In the Commonwealth Mercury of Thursday 25 November 1658 Fromanteel advertised :

clocks that go exact and keep equaller time than any now made without this regulator (examined and proved before his Highness the Lord Protector by such doctors, whose knowledge and learning is without exception) and are not subject to alter by change of weather, as others are, and may be made to go a week, a month, or a year with once winding up, as well as those that are wound up every day, and keep time as well, and is very excellent for all House Clocks that go either with springs or weights; and also Steeple Clocks that are most subject to differ by change of weather. Made by Ahasuerus Fromanteel, who made the first that were in England. You may have them at his house on the Bankside, in Mosses Alley, Southwark and at the sign of the Mermaid, in Lothbury, near Bartholomew Lane end, London.

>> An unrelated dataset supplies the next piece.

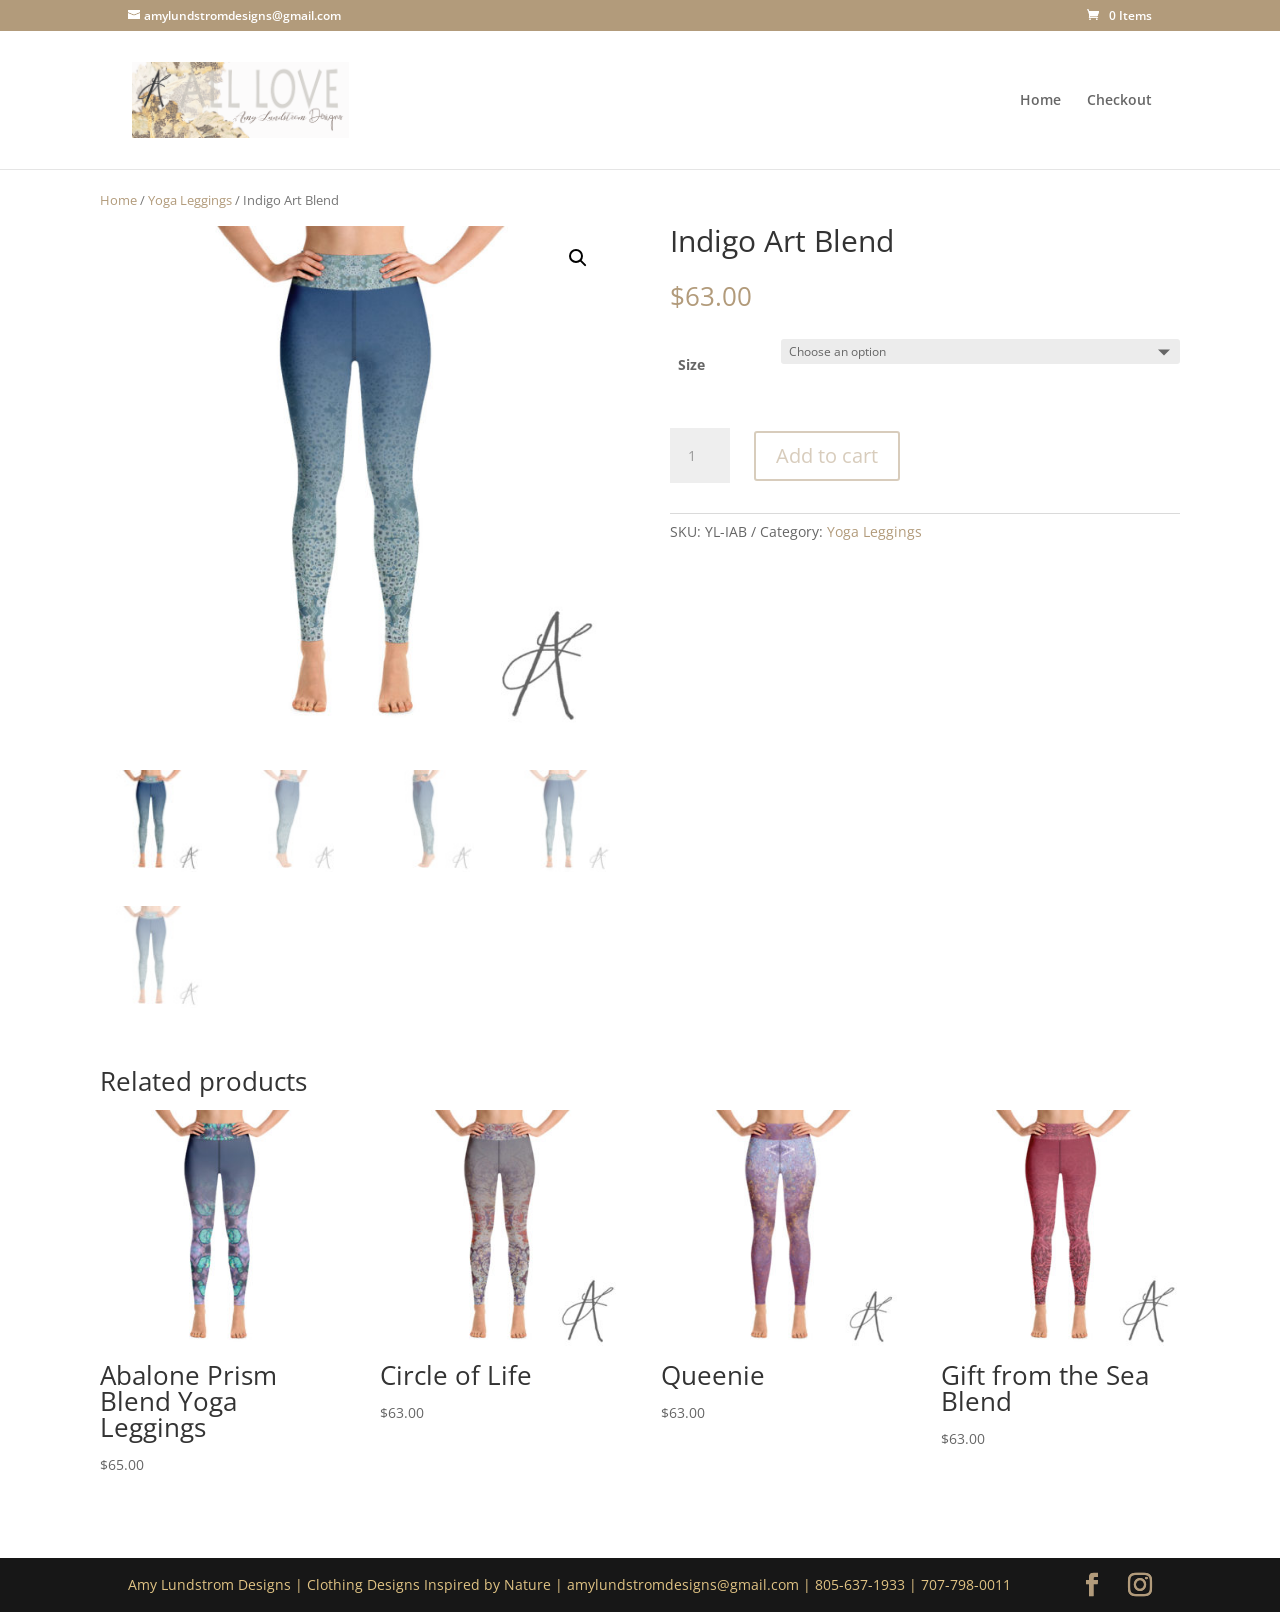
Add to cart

He had gained the notice and patronage of "The Lord Protector", Oliver Cromwell, Britain's interregnum head of state. A popular legend developed that Cromwell himself owned such a clock, however there is little evidence to support this theory. As Mark Denny states in Five Machines That Changed the World, Fromanteel's patent "ushered in the age of English longcase clocks, which dominated horology for a century".

===Later years===
Fromanteel relocated back in the Netherlands in 1667–76. His son John was left in London to look after the business with Thomas Loomes, a former apprentice, married to Fromanteel's daughter Mary. Following the death of his wife Maria, Ahasuerus Fromanteel wed the widow Sarah Winnock (c. 1660). They lived in Whitechapel, where other of the Fromanteel family were established as silk weavers. Fromanteel died in 1693, and was interred at St Mary Matfelon, Whitechapel, on 31 January 1693. This church was destroyed in the Blitz, and Fromanteel's grave has been lost.

A Fromanteel brand-name of clocks and watches exists today, based in the Netherlands.